◆ **TASK REQUIREMENTS**
Copy out all of the entries exactly as they appear.

━━ AVAILABLE RECORDS

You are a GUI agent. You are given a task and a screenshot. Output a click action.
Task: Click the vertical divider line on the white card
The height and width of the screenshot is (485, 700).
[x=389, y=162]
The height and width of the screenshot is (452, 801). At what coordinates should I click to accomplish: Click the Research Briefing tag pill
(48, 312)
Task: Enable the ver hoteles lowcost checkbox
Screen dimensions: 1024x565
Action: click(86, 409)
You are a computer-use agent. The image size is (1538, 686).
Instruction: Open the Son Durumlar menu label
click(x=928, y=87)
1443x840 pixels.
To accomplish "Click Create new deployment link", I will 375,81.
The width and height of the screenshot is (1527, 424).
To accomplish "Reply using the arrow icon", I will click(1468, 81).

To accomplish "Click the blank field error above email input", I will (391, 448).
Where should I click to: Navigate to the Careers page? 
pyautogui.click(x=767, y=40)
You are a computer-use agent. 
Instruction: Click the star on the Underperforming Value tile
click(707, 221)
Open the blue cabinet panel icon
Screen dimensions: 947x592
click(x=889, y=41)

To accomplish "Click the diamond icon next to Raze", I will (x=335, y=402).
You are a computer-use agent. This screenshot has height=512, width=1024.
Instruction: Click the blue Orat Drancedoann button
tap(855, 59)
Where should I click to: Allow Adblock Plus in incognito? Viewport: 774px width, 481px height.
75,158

━━━━

◆ **OUTPUT OF THE TASK**
You are a GUI agent. You are given a task and a screenshot. Output a click action.
Task: Click the vertical divider line on the white card
The height and width of the screenshot is (485, 700).
[x=389, y=162]
The height and width of the screenshot is (452, 801). At what coordinates should I click to accomplish: Click the Research Briefing tag pill
(48, 312)
Task: Enable the ver hoteles lowcost checkbox
Screen dimensions: 1024x565
Action: click(86, 409)
You are a computer-use agent. The image size is (1538, 686).
Instruction: Open the Son Durumlar menu label
click(x=928, y=87)
1443x840 pixels.
To accomplish "Click Create new deployment link", I will 375,81.
The width and height of the screenshot is (1527, 424).
To accomplish "Reply using the arrow icon", I will click(1468, 81).

To accomplish "Click the blank field error above email input", I will (391, 448).
Where should I click to: Navigate to the Careers page? 
pyautogui.click(x=767, y=40)
You are a computer-use agent. 
Instruction: Click the star on the Underperforming Value tile
click(707, 221)
Open the blue cabinet panel icon
Screen dimensions: 947x592
click(x=889, y=41)

To accomplish "Click the diamond icon next to Raze", I will (x=335, y=402).
You are a computer-use agent. This screenshot has height=512, width=1024.
Instruction: Click the blue Orat Drancedoann button
tap(855, 59)
Where should I click to: Allow Adblock Plus in incognito? Viewport: 774px width, 481px height.
75,158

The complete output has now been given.